Dans notre plus récent rapport, Soutenir la tarification du carbone, nous nous penchons sur les politiques climatiques complémentaires, soit des politiques non tarifaires qui accomplissent des choses que la tarification du carbone ne peut accomplir. Trois types de politiques peuvent réellement compléter la tarification du carbone : celles qui comblent des lacunes, celles qui renforcent un signal et celles qui augmentent des avantages. Aujourd’hui, premier billet d’une série de trois, nous examinons les politiques qui comblent des lacunes.

Définition

On peut faire confiance à la tarification du carbone pour faire le gros de l’ouvrage quand il s’agit de réduire les émissions de GES. Mais en dépit de sa versatilité, la tarification ne peut pas tout faire. Certains types d’émissions sont difficiles à mesurer et à priser. Par exemple, les émissions qui résultent de la réaffectation des terres, de l’exploitation forestière ou de l’agriculture ont des sources nombreuses et diffuses. Elles varient selon les pratiques de gestion et les conditions locales. Les émissions attribuables au secteur des déchets, comme aussi certains types d’émissions industrielles, sont également difficiles à mesurer.

À cause de ces lacunes, la tarification du carbone peut laisser passer des occasions de mitiger certaines émissions de GES de manière efficiente. Des politiques particulières, appelées gap-fillers en anglais, ciblent justement ces occasions. En prenant en charge des émissions négligées par la tarification, elles augmentent la portée de l’ensemble des mesures climatiques et en abaissent le coût global.
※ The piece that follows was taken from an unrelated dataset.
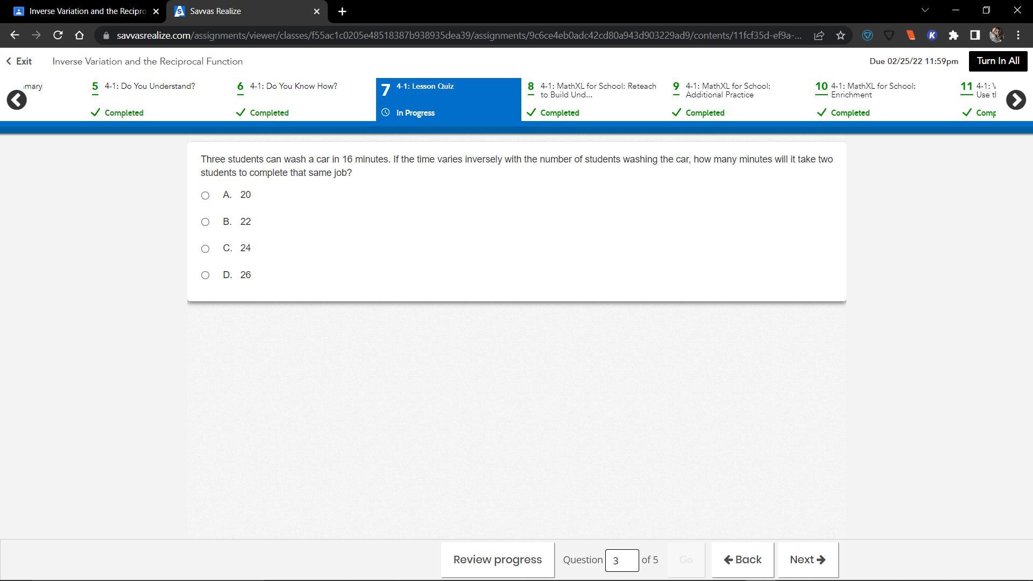Open Review progress
The image size is (1033, 581).
pos(497,560)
Il faut toutefois faire preuve de prudence. Toutes les politiques destinées à combler des lacunes ne complètent pas adéquatement la tarification du carbone. Pour être utiles, ces gap-fillers doivent engendrer des réductions supplémentaires, et ils doivent le faire à bas prix.

Le méthane, par exemple

Dans notre rapport, nous étudions en détail un exemple de politique destinée à combler une lacune : la régulation des émissions de méthane dans les secteurs du pétrole et du gaz. De 2020 à 2023, le gouvernement fédéral introduira progressivement des mesures pour réduire d’ici 2025 les émissions de méthane dans ces secteurs à moins de 40-45 % des niveaux de 2012. Les émissions de méthane, provenant par exemple de fuites dans les puits et dans les réseaux de distribution, ont des sources nombreuses, parfois obscures. Elles sont donc difficiles à mesurer. Dans certains cas, on ne peut qu’inférer leur existence d’une perte de volume constatée le long de la chaîne d’approvisionnement. On ne peut pas facilement appliquer un tarif à toutes ces émissions. Il y a donc une lacune.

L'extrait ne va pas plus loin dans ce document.